**Recorded information**

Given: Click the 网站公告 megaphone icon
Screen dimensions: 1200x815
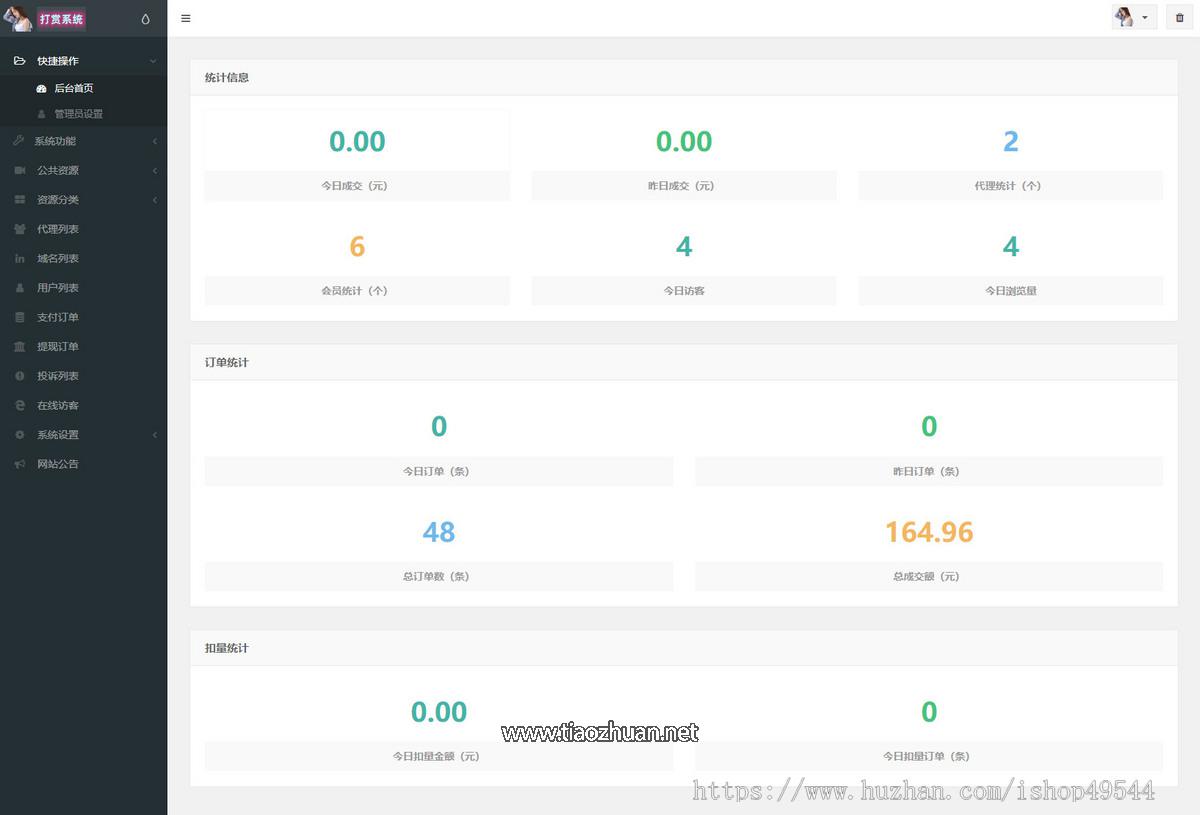Looking at the screenshot, I should click(x=20, y=464).
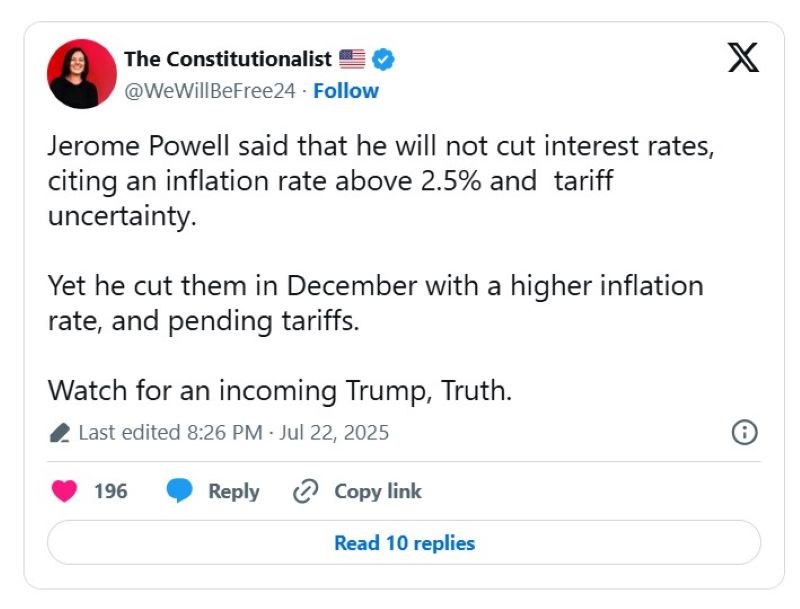Image resolution: width=800 pixels, height=609 pixels.
Task: Click the Copy link chain icon
Action: pyautogui.click(x=305, y=491)
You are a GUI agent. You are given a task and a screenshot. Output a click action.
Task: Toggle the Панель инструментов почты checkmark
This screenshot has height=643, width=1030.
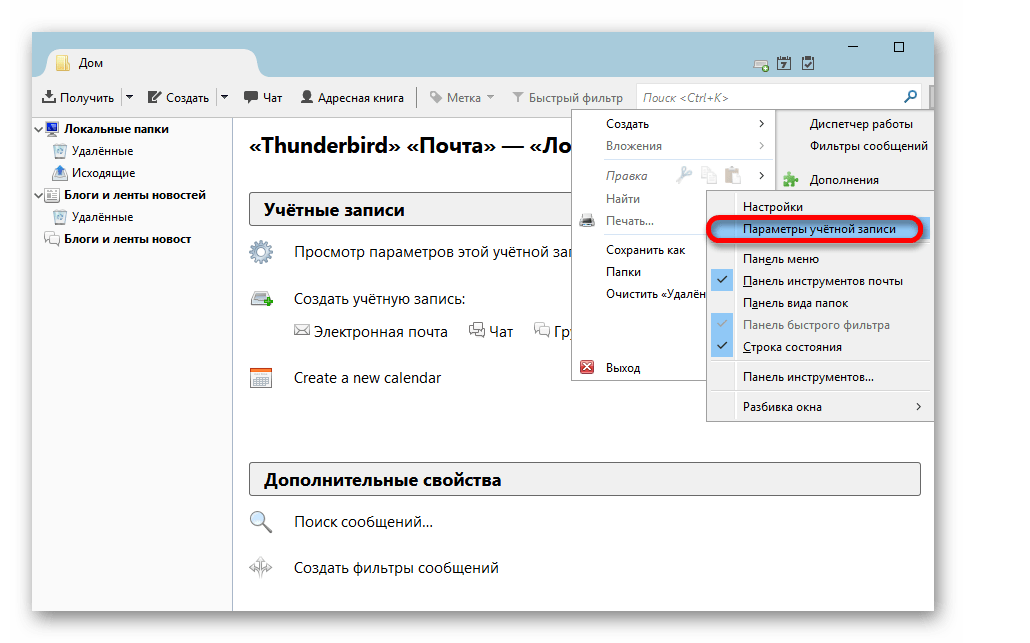pyautogui.click(x=723, y=281)
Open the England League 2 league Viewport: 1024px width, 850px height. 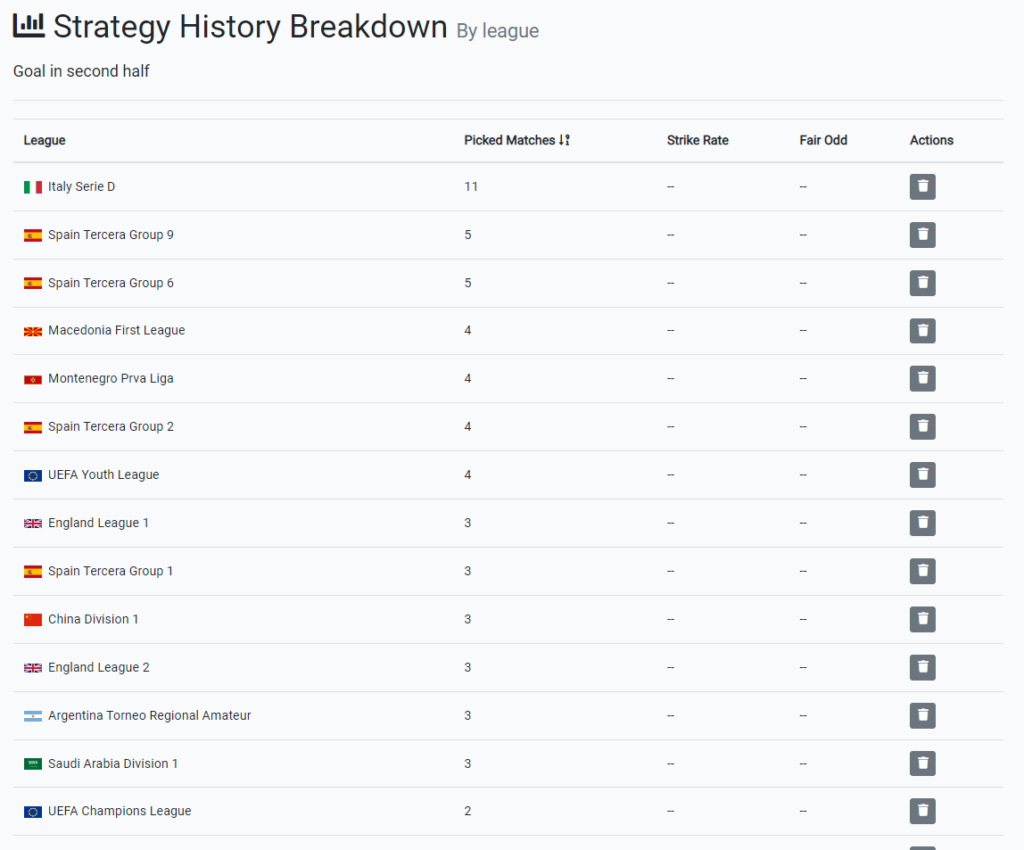(96, 667)

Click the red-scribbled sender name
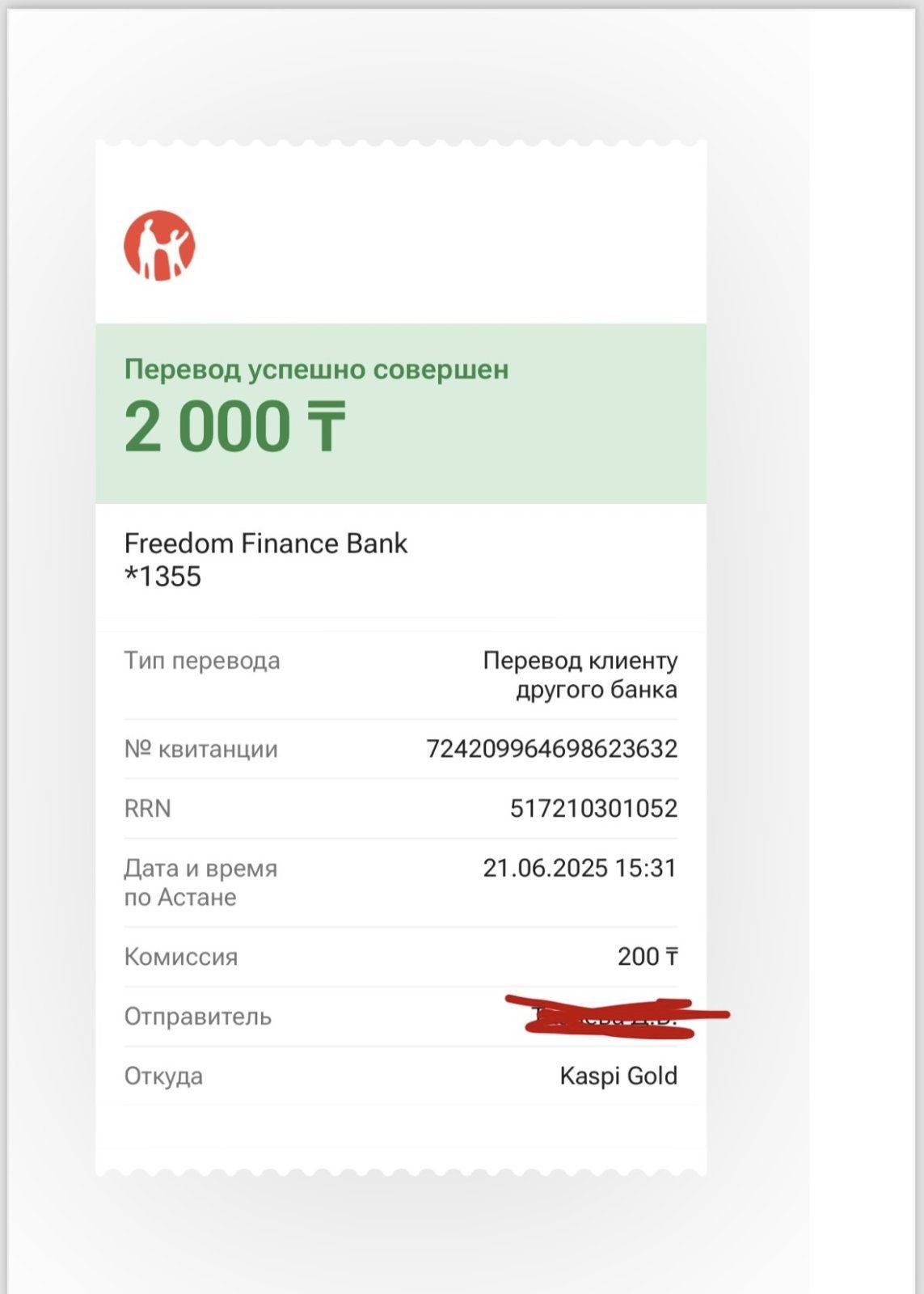coord(611,1017)
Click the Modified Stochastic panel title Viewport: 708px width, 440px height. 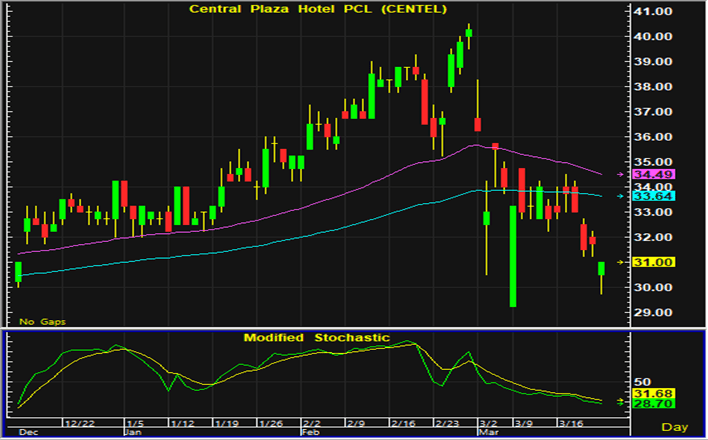pyautogui.click(x=316, y=338)
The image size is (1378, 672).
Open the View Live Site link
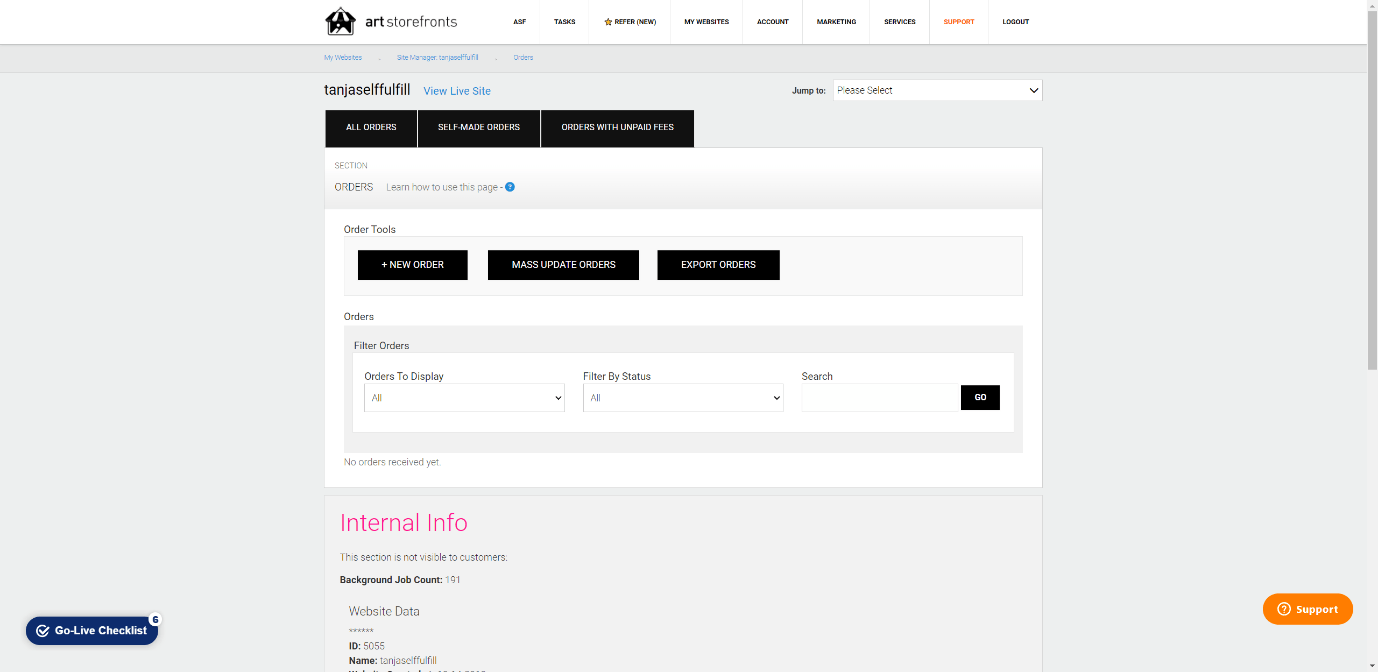click(x=457, y=91)
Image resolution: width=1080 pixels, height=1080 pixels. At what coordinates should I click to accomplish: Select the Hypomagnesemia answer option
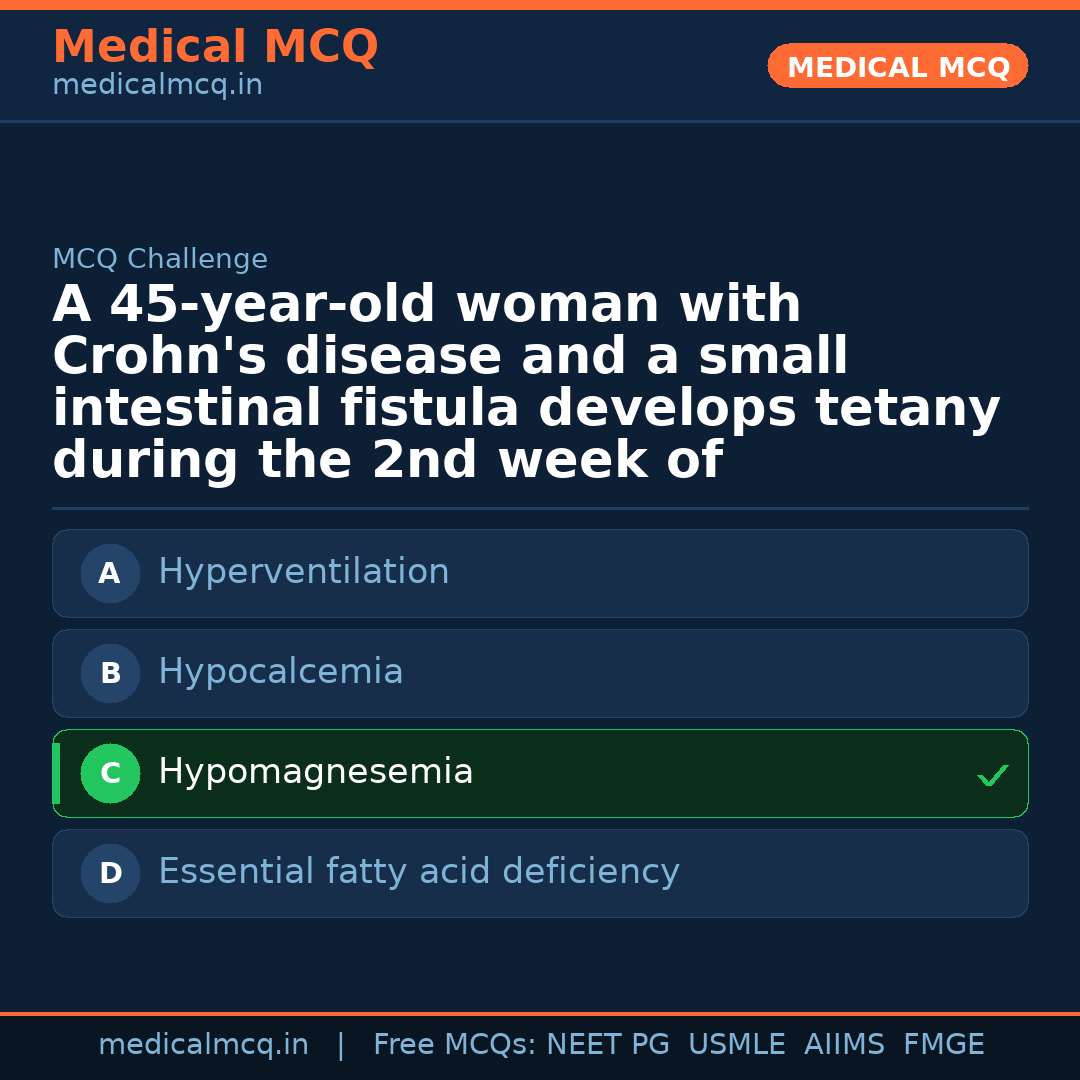pos(315,772)
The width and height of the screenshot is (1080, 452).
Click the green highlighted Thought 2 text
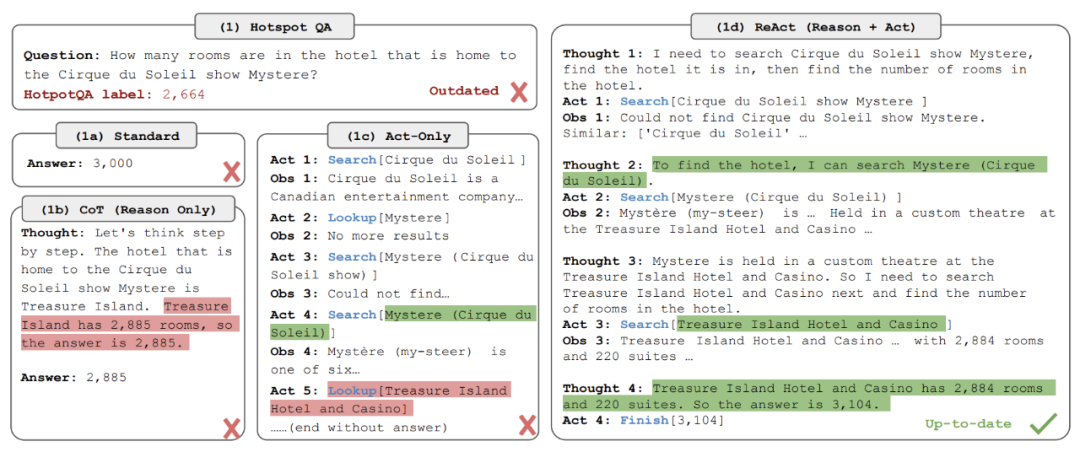coord(805,173)
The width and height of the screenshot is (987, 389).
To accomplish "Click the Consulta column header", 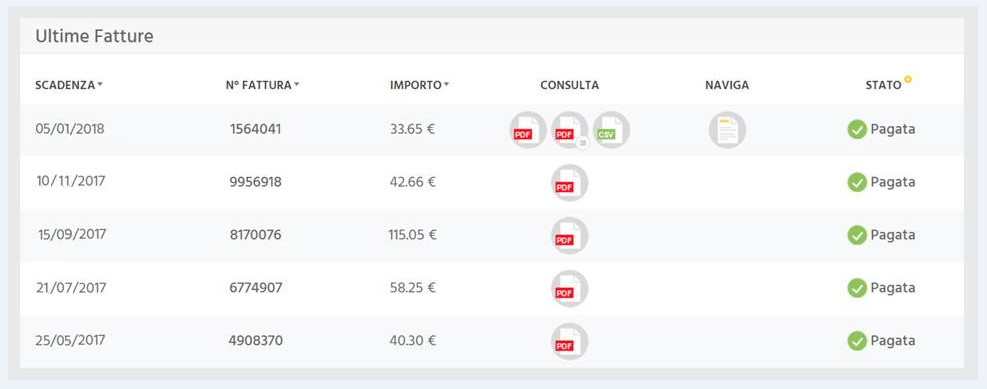I will [x=570, y=85].
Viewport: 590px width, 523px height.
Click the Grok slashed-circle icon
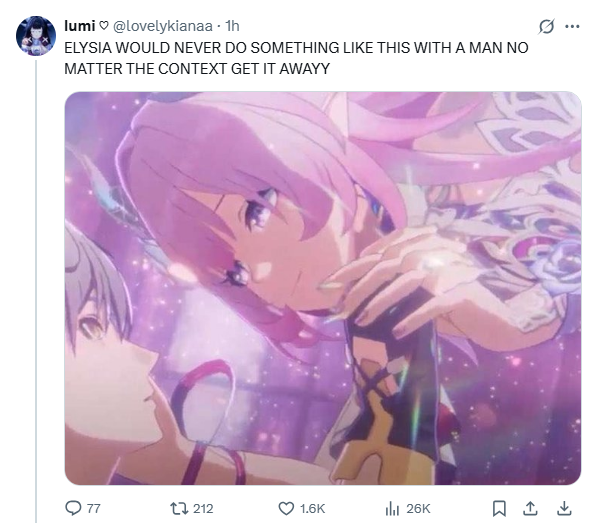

**Exercise details**
The expected output is the lines above from the one containing "Open the View Live Site link" to the one containing "The width and height of the screenshot is (987, 389).", both ends included, reproduced exactly with every picture left out.

**Output of the exercise**
Open the View Live Site link
click(x=457, y=91)
Image resolution: width=1080 pixels, height=1080 pixels. At what coordinates should I click to accomplish: Select the Hypomagnesemia answer option
pos(315,772)
The width and height of the screenshot is (1080, 452).
Click the green highlighted Thought 2 text
coord(805,173)
The width and height of the screenshot is (987, 389).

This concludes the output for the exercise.